Today I learned that she had not completed the course because the aunt died and she had no one to watch her 2 and 4 year olds. The youngest is with the paternal grandmother (father nowhere to be found). Like most kids who’ve lived on the streets, Lucy has those street-kid skills and has not always been truthful. Not all that she told me seems to be true, as I later learned when Hillary came and we had a discussion about how to get Lucy through what may be a week or a month (yet to be determined) remaining of her training. She wants to set up her own salon, but I said she should work for a year to get more training and save her money so she could buy her own equipment and make that shop truly her own, rather than getting a hand-out to set up. “Just think how proud you will be to open your own shop, using your own money. Then it will be truly yours.” She seemed to like that idea. In the meantime, KH will continue to support her for food and pay fees for child care (2-year old) and nursery school (4-year old). Nonetheless Hillary and I both agreed this was a better solution for her. She kept saying, “Margo, I have changed.” Julia had told me that even last year. She really wants to get her life together and take care of her children. We’re not giving upon her.

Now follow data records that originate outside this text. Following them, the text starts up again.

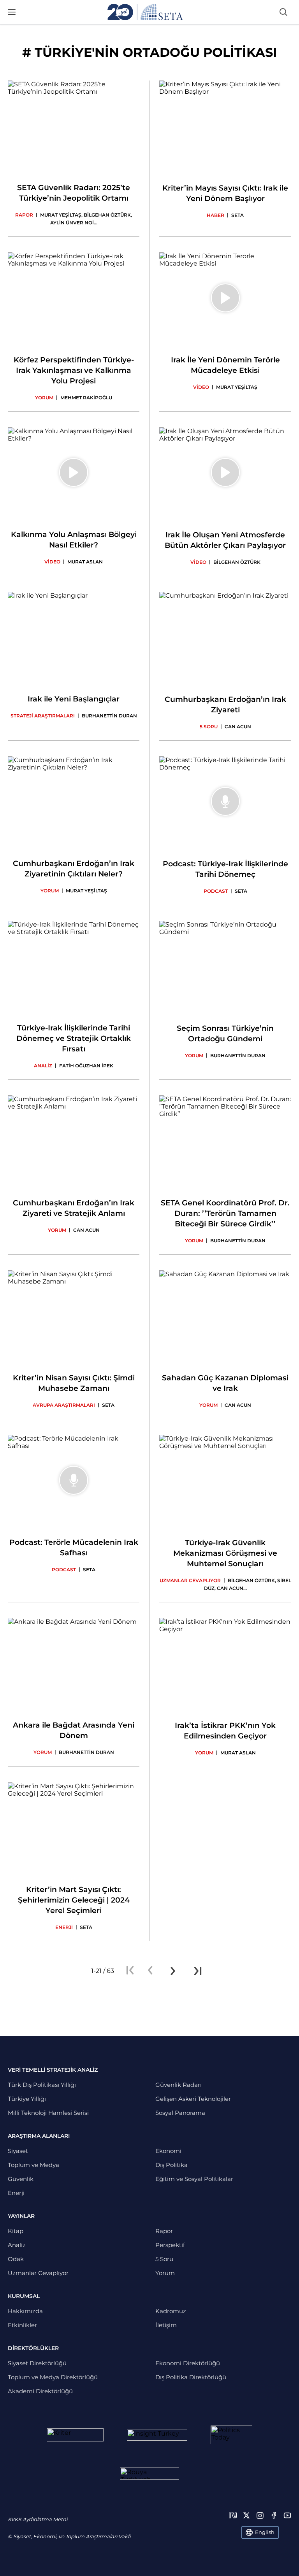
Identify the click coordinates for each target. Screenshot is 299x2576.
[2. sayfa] (172, 1970)
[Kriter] (75, 2434)
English (264, 2532)
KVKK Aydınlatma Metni (37, 2519)
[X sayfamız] (246, 2515)
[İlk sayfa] (130, 1970)
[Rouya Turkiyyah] (149, 2474)
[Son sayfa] (197, 1970)
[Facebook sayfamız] (273, 2515)
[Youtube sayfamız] (287, 2515)
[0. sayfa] (150, 1970)
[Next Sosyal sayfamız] (233, 2515)
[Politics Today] (231, 2435)
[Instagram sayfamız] (260, 2515)
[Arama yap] (283, 12)
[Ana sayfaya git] (145, 12)
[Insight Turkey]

After my fall I’ve wondered whether it was a good idea for me to come here again. Maybe I should just accept that I’m 81 and have passed the time when I could come here safely, but after today I know why I am here. So many things need to be addressed for the Mji Wa Neema kids. Hillary is great, and Fr Ngaruiya is willing to help, but Lucy isn’t the only one. Kantai has had a problem with his official documents. I had to sort that out with him and Hillary. Hillary will take him to the appropriate office tomorrow to get that done. Lucas has allergies to something that makes his eyes inflamed and very uncomfortable. He had some drops, but ran out and he didn’t know to tell Hillary. I got him enough med for the next 6 weeks until August break. Then I want him to be seen by a good eye doctor. Julia would have taken care of all these things, but she is no longer here. Hillary is willing to step in, but the kids don’t know to go to him. Slowly by slowly we’ll get it sorted out, but in the meantime, I’m glad I’m here. Those of you who know me I’m the sort who wants today’s problems solved yesterday!!! Sometimes I’m a big pain in the backside, but I do get things done.